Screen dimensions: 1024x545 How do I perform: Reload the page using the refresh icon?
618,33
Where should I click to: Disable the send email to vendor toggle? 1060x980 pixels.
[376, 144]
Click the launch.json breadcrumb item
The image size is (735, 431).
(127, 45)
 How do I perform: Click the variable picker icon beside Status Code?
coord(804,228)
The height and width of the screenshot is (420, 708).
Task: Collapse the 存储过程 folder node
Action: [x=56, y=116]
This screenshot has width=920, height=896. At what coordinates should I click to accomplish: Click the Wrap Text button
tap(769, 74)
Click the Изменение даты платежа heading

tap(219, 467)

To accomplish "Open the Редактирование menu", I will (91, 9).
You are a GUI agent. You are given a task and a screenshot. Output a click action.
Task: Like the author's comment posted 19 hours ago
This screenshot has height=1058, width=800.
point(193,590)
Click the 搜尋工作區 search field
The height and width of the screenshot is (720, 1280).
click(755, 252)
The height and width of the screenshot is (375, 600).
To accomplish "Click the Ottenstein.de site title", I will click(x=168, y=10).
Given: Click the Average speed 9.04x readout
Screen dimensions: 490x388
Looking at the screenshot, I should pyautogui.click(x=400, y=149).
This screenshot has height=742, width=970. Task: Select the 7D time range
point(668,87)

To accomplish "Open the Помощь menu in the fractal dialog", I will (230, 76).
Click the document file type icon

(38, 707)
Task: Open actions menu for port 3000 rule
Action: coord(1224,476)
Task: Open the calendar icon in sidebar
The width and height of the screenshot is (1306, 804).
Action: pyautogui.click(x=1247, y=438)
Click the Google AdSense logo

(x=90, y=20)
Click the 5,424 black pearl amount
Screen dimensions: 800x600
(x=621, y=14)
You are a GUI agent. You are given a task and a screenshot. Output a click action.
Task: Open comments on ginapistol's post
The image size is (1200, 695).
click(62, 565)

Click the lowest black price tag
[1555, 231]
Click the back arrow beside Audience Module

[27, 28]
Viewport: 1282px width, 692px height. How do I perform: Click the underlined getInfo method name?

··········

*TRY IT*.
All of the data above should be reproduced exactly, with nothing left out.

*SOLUTION FOR THIS TASK*.
Screen dimensions: 1024x545 How do I perform: Reload the page using the refresh icon?
618,33
Where should I click to: Disable the send email to vendor toggle? 1060x980 pixels.
[376, 144]
Click the launch.json breadcrumb item
The image size is (735, 431).
(127, 45)
 How do I perform: Click the variable picker icon beside Status Code?
coord(804,228)
The height and width of the screenshot is (420, 708).
Task: Collapse the 存储过程 folder node
Action: [x=56, y=116]
This screenshot has width=920, height=896. At what coordinates should I click to accomplish: Click the Wrap Text button
tap(769, 74)
Click the Изменение даты платежа heading

tap(219, 467)

To accomplish "Open the Редактирование menu", I will (91, 9).
You are a GUI agent. You are given a task and a screenshot. Output a click action.
Task: Like the author's comment posted 19 hours ago
This screenshot has height=1058, width=800.
point(193,590)
Click the 搜尋工作區 search field
The height and width of the screenshot is (720, 1280).
click(755, 252)
The height and width of the screenshot is (375, 600).
To accomplish "Click the Ottenstein.de site title", I will click(x=168, y=10).
Given: Click the Average speed 9.04x readout
Screen dimensions: 490x388
Looking at the screenshot, I should pyautogui.click(x=400, y=149).
This screenshot has height=742, width=970. Task: Select the 7D time range
point(668,87)

To accomplish "Open the Помощь menu in the fractal dialog", I will (230, 76).
Click the document file type icon

(38, 707)
Task: Open actions menu for port 3000 rule
Action: coord(1224,476)
Task: Open the calendar icon in sidebar
The width and height of the screenshot is (1306, 804).
Action: pyautogui.click(x=1247, y=438)
Click the Google AdSense logo

(x=90, y=20)
Click the 5,424 black pearl amount
Screen dimensions: 800x600
(x=621, y=14)
You are a GUI agent. You are given a task and a screenshot. Output a click action.
Task: Open comments on ginapistol's post
The image size is (1200, 695).
click(62, 565)

Click the lowest black price tag
[1555, 231]
Click the back arrow beside Audience Module

[27, 28]
Viewport: 1282px width, 692px height. How do I perform: Click the underlined getInfo method name?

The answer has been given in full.